Reference

Advanced Mapping Patterns

This guide covers advanced mapping techniques for production data integration scenarios. All patterns are fully supported and tested.


Per-Attribute Ingestion Strategy Override

Individual attributes can override the table-level ingestion_strategy.
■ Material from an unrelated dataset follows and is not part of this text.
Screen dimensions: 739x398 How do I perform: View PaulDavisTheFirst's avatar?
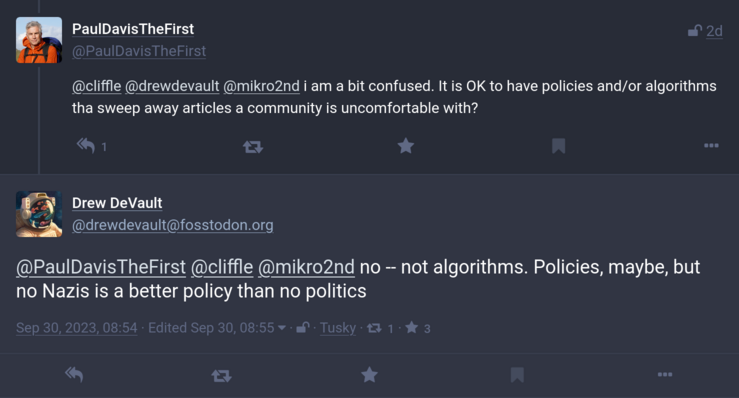(x=39, y=40)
This is the most common advanced pattern — it enables efficient INCREMENTAL processing for most attributes while giving specific attributes access to the full event history.

The INCREMENTAL + FULL_LOG Hybrid

Set the table to INCREMENTAL for performance, then override specific attributes to FULL_LOG when they need full history:

tables:
  - connection: dev
    table: stage.member_events
    primary_keys: [member_id]
    ingestion_strategy: INCREMENTAL
    batch_expression: ingest_ts
    entity_effective_timestamp_expression: event_ts
    attributes:
      # Inherits INCREMENTAL — only reads new events since last watermark
      - id: member_id_attr
        transformation_expression: member_id

      # Override to FULL_LOG — reads ALL events every run
      # Needed because the window function requires full history
      - id: member_status_attr
        ingestion_strategy: FULL_LOG
        transformation_expression: >
          MAX(CASE WHEN state = 'ACTIVE' THEN 1 ELSE 0 END)
          OVER (PARTITION BY member_id ORDER BY event_ts
          ROWS BETWEEN UNBOUNDED PRECEDING AND CURRENT ROW)
        attribute_effective_timestamp_expression: event_ts

How it works:

  • INCREMENTAL attributes use the batch filter (ingest_ts > watermark AND ingest_ts <= now). Only new data is read. The watermark advances with each run.
  • FULL_LOG attributes clear the batch filter to 1=1. All source data is read every run. Truedelta detects which values actually changed and only inserts new rows.

Each attribute gets its own pipeline with a unique DATA_KEY, so they operate independently within the same target table.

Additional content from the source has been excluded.